*WHAT IS NEEDED:* Go to the line that includes "31/03/2022 (162, 440)" and retype it, then every line after it to the end of the data, adding nothing.

═══ RECORD SET

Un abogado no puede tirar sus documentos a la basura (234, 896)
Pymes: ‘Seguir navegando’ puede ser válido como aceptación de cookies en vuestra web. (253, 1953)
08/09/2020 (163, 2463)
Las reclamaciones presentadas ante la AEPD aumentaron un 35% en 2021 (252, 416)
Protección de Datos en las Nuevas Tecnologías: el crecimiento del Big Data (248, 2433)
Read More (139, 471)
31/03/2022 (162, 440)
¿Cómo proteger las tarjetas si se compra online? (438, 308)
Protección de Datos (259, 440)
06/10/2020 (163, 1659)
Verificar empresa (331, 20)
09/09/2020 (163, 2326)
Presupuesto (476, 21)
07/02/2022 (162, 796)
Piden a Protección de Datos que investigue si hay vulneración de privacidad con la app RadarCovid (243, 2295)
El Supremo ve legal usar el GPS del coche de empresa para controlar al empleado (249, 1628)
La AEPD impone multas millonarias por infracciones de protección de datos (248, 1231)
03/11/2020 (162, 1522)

══════

*RESPONSE:*
31/03/2022 (162, 440)
¿Cómo proteger las tarjetas si se compra online? (438, 308)
Protección de Datos (259, 440)
06/10/2020 (163, 1659)
Verificar empresa (331, 20)
09/09/2020 (163, 2326)
Presupuesto (476, 21)
07/02/2022 (162, 796)
Piden a Protección de Datos que investigue si hay vulneración de privacidad con la app RadarCovid (243, 2295)
El Supremo ve legal usar el GPS del coche de empresa para controlar al empleado (249, 1628)
La AEPD impone multas millonarias por infracciones de protección de datos (248, 1231)
03/11/2020 (162, 1522)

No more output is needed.